Requested medical records not submitted in timely manner:

•            Provider has 30 days from the time Additional Development Request was generated to respond:

•            Clerical assignment to log in and track

•            Set deadline 72 hours before true deadline and live by it!

•            Establish a uniform process that ensures you have time to review the documents before sending them.

•            Monitor your direct data entry (DDE)

•            Always attach copy of ADR request to top of what is sent.

CMS ADR Edit Types

•            Probe

·       Service

·       HIPPS

·       Physician

·       Diagnosis

·       CBSA

•            Provider

•            Beneficiary

•            Late OASIS submissions (RAC rationale handout)

Medicare DDE:

Medicare DDE will allow us to perform the following activities:

•     Key and submit UB-04 claims

•     Correct, adjust and cancel claims

•     Access the Revenue Code, HCPCS code and ICD-10 code inquiry tables

•     Access the reason code and adjustment reason code inquiry tables

•     Inquire about the status of claims

•     Inquire about the need to respond to an ADR

Providers send Medicare Part A claims to the Fiscal Intermediary Standard System (FISS) for processing. The Fiscal Intermediary Standard System (FISS) is the standard Medicare Part A claims processing system.

It allows you to perform the following functions:

•     Enter, correct, adjust, or cancel your Medicare home health billing transactions

•     Inquire about the status of claims

•     Inquire about the need to respond to an additional development request (ADR)

•     Access various inquiry screens (e.g., revenue codes, diagnosis codes, reason codes, etc.)

Suspended Claims:

When a claim is being worked by Medicare it is in "suspense", which means in most cases, the provider won’t need to take any action. However, if Medicare finds something wrong with a claim, it can return it to the provider (RTP), reject it, deny it, or request additional development.

Claims Correction (T-STATUS):

When a provider submits a claim that includes incorrect information, Medicare issues a RTP claim indicating the provider needs to make fixes. Oftentimes, there are errors in patient name, gender and date of birth the provider must correct for a successful claim.

Rejected Claim:

A rejected claim means that the claim is not payable in its current state and must be corrected and re-submitted.
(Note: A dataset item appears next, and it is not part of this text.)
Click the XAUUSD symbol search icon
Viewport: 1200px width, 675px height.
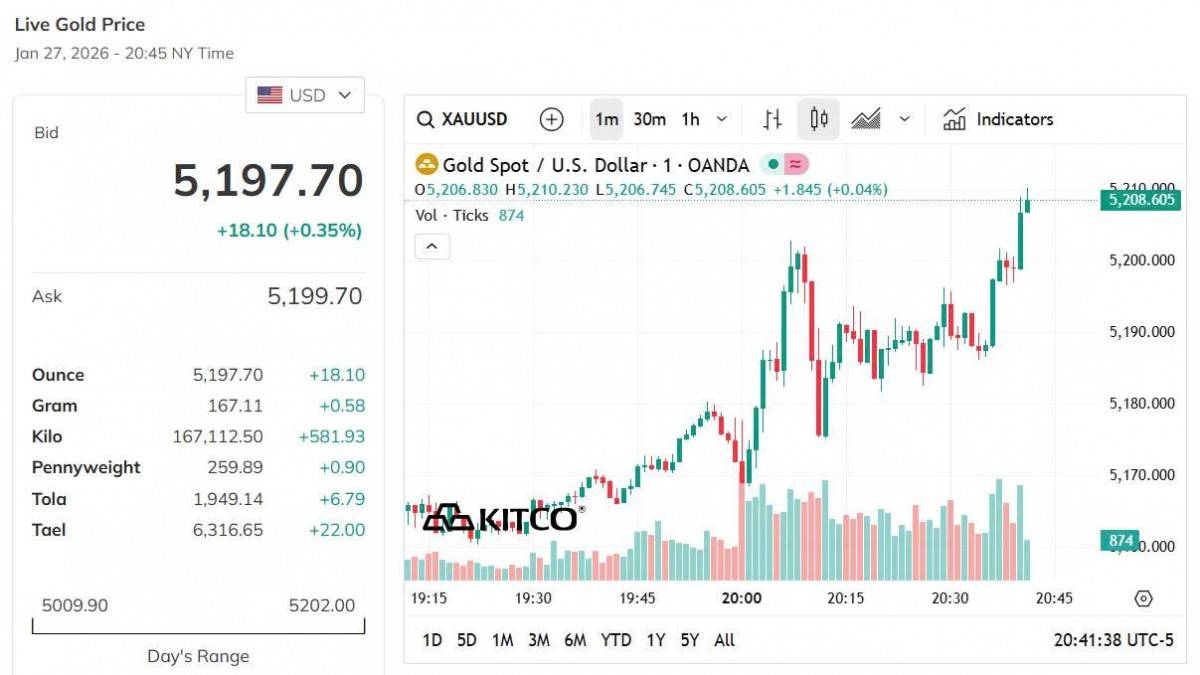[x=426, y=120]
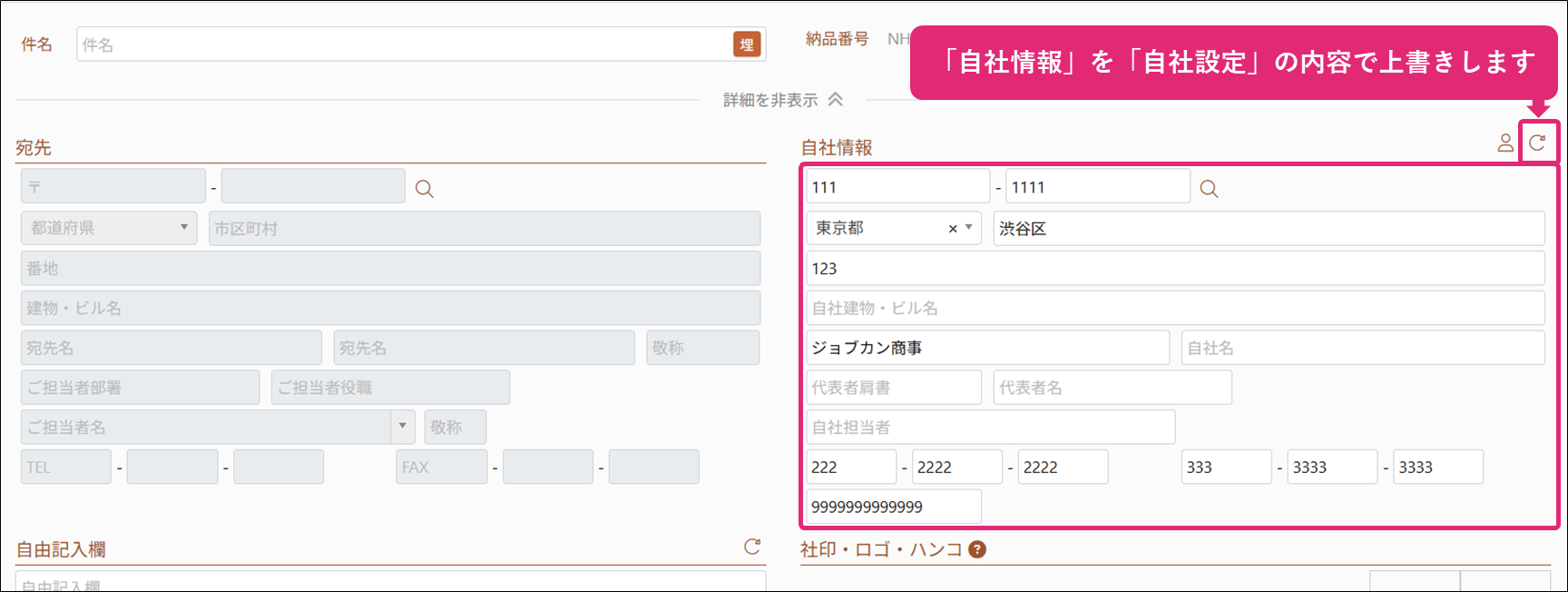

This generally happens when a provider tries to bill the wrong payer or other eligibility issues arise.

A/R follow-ups and Denials:

Denied claims are the worst-case scenario because Medicare won’t pay them and a rebill isn’t allowed.

In order for a Home Health Claim to be denied, it must have gone through a "medical review". The most common cause for denials occurs when Medicare asks for a Request for Additional Development (ADR) to help determine medical necessity, and the provider fails to respond.  The only way to rectify a denied claim is to appeal.

Appeals and Grievances:

Five levels of appeals in Home Health are listed as follows:

•     Level 1 is a Redetermination, which is conducted by the MAC. A Redetermination is a completely new, critical re-examination of a disputed claim or charge.  MACs have 60 days to complete a redetermination. If additional documentation is required, the processing time is 74 days from the date of the initial receipt.

•     Level 2 is a Reconsideration. This appeal is conducted by the Quality Independent Contractor (QIC). You may only file a Reconsideration after you have submitted a Redetermination and received a response. All Reconsideration requests must be submitted in writing to the QIC within 180 days of receiving the redetermination letter. The QIC has 60 days to render a reconsideration decision.

•     Level 3 is filing an appeal with the Administrative Law Judge (ALJ). ALJs hold hearings and issue decisions related to Medicare coverage determination that reach Level 3 of the Medicare claims appeal process.

•     Level 4 is the Department Appeals Board (DAB) Review. The DAB provides impartial, independent review of disputed decisions in a wide range of Department programs under more than 60 statutory provisions.

•     Level 5 is the Federal Court (Judicial) Review.